除了使用 apply 和 np.where 方法来更新 DataFrame 列,pandas 还提供了其他几种方法可以用来根据条件更新列。下面我将介绍几种常用的方法:
方法 0:使用 numpy 的 np.where 方法来实现效果:
import pandas as pd
import numpy as np
# 创建示例 DataFrame
data = {
'品类': ['音箱配件临时', '指纹锁', '其他类别', '指纹锁', '音箱配件临时']
}
main_3c = pd.DataFrame(data)
# 使用 np.where 根据条件更新 '品类' 列
main_3c['品类'] = np.where(main_3c['品类'] == '音箱配件临时', '音箱/音响',
np.where(main_3c['品类'] == '指纹锁', '电子锁', main_3c['品类']))
# 打印结果
print(main_3c)
方法 1:使用 .loc 方法
.loc 方法可以用于基于条件选择和更新 DataFrame 的部分。
import pandas as pd
# 创建示例 DataFrame
data = {
'品类': ['音箱配件临时', '指纹锁', '其他类别', '指纹锁', '音箱配件临时']
}
main_3c = pd.DataFrame(data)
# 使用 .loc 方法根据条件更新 '品类' 列
main_3c.loc[main_3c['品类'] == '音箱配件临时', '品类'] = '音箱/音响'
main_3c.loc[main_3c['品类'] == '指纹锁', '品类'] = '电子锁'
# 打印结果
print(main_3c)
方法 2:使用字典和 .replace 方法
replace 方法可以用于将列中的值替换为新值。
import pandas as pd
# 创建示例 DataFrame
data = {
'品类': ['音箱配件临时', '指纹锁', '其他类别', '指纹锁', '音箱配件临时']
}
main_3c = pd.DataFrame(data)
# 使用 .replace 方法根据条件更新 '品类' 列
replace_dict = {
'音箱配件临时': '音箱/音响',
'指纹锁': '电子锁'
}
main_3c['品类'] = main_3c['品类'].replace(replace_dict)
# 打印结果
print(main_3c)
方法 3:使用 map 方法
map 方法适用于将一列中的值映射为另一列中的值。
import pandas as pd
# 创建示例 DataFrame
data = {
'品类': ['音箱配件临时', '指纹锁', '其他类别', '指纹锁', '音箱配件临时']
}
main_3c = pd.DataFrame(data)
# 使用 map 方法根据条件更新 '品类' 列
map_dict = {
'音箱配件临时': '音箱/音响',
'指纹锁': '电子锁'
}
main_3c['品类'] = main_3c['品类'].map(map_dict).fillna(main_3c['品类'])
# 打印结果
print(main_3c)
方法 4:使用 mask 方法
mask 方法可以用于根据条件替换值。
import pandas as pd
# 创建示例 DataFrame
data = {
'品类': ['音箱配件临时', '指纹锁', '其他类别', '指纹锁', '音箱配件临时']
}
main_3c = pd.DataFrame(data)
# 使用 mask 方法根据条件更新 '品类' 列
main_3c['品类'] = main_3c['品类'].mask(main_3c['品类'] == '音箱配件临时', '音箱/音响')
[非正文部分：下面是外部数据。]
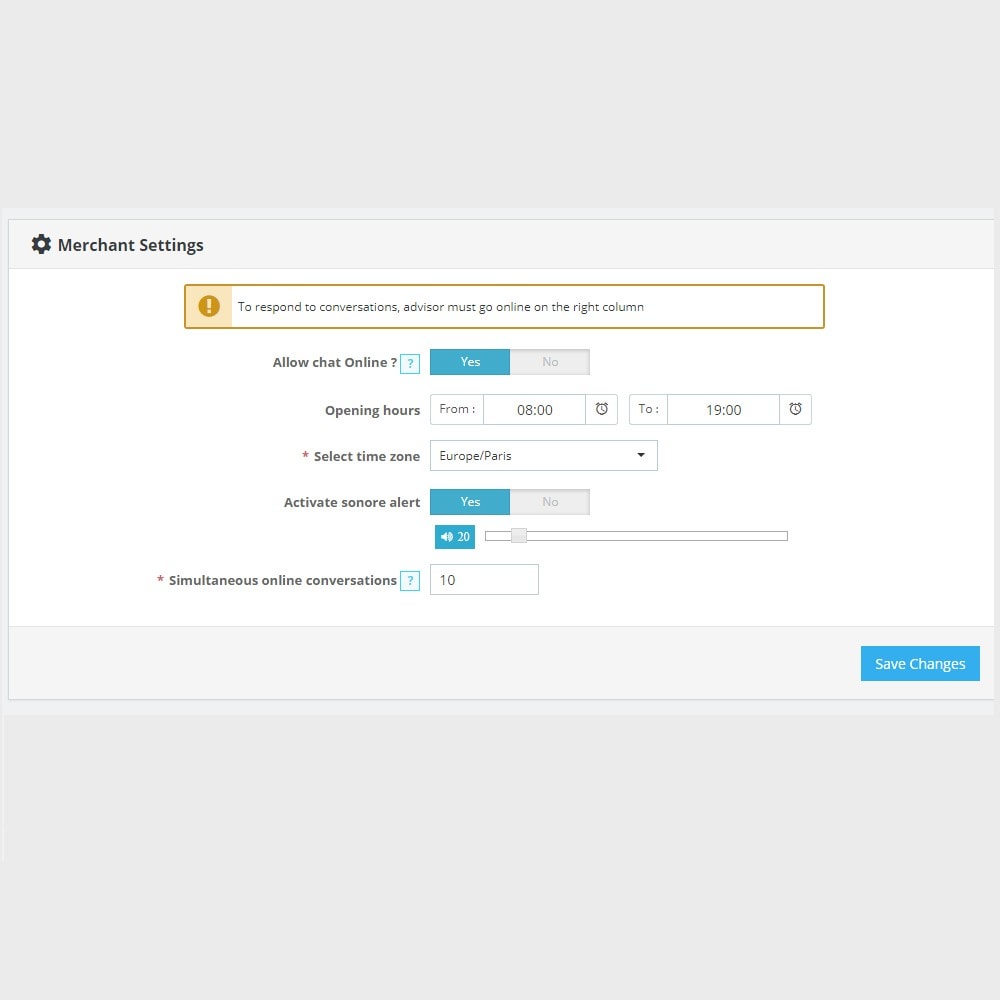
Task: Open clock picker for From opening hour
Action: pos(602,409)
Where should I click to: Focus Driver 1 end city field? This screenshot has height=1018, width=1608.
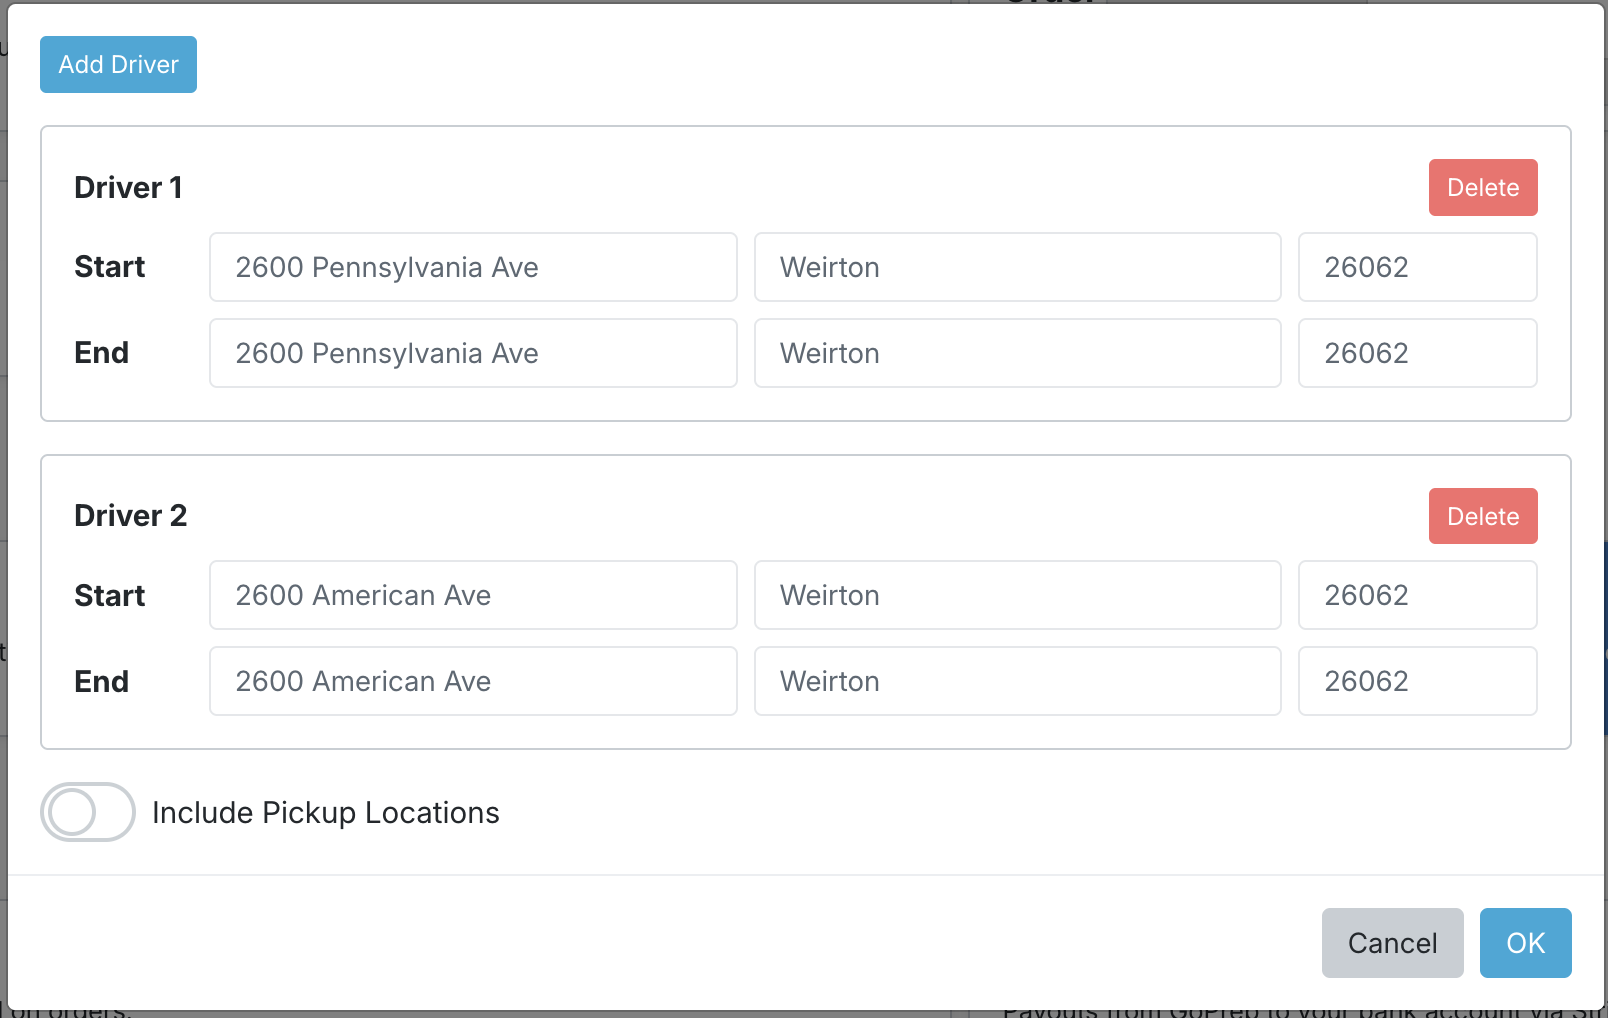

main_3c['品类'] = main_3c['品类'].mask(main_3c['品类'] == '指纹锁', '电子锁')
# 打印结果
print(main_3c)
方法 5:使用 applymap 方法(适用于更新整个 DataFrame)
如果你需要更新整个 DataFrame 的值,可以使用 applymap 方法。
import pandas as pd
# 创建示例 DataFrame
data = {
'品类': ['音箱配件临时', '指纹锁', '其他类别', '指纹锁', '音箱配件临时'],
'其他列': ['值1', '值2', '值3', '值4', '值5']
}
main_3c = pd.DataFrame(data)
# 使用 applymap 方法更新整个 DataFrame
def replace_values(x):
if x == '音箱配件临时':
return '音箱/音响'
elif x == '指纹锁':
return '电子锁'
return x
main_3c = main_3c.applymap(replace_values)
# 打印结果
print(main_3c)
这些方法各有优缺点,选择哪种方法取决于你的具体需求和 DataFrame 的规模。例如,apply 方法适用于复杂的行级别逻辑,而 .loc 和 np.where 方法通常在性能方面更优。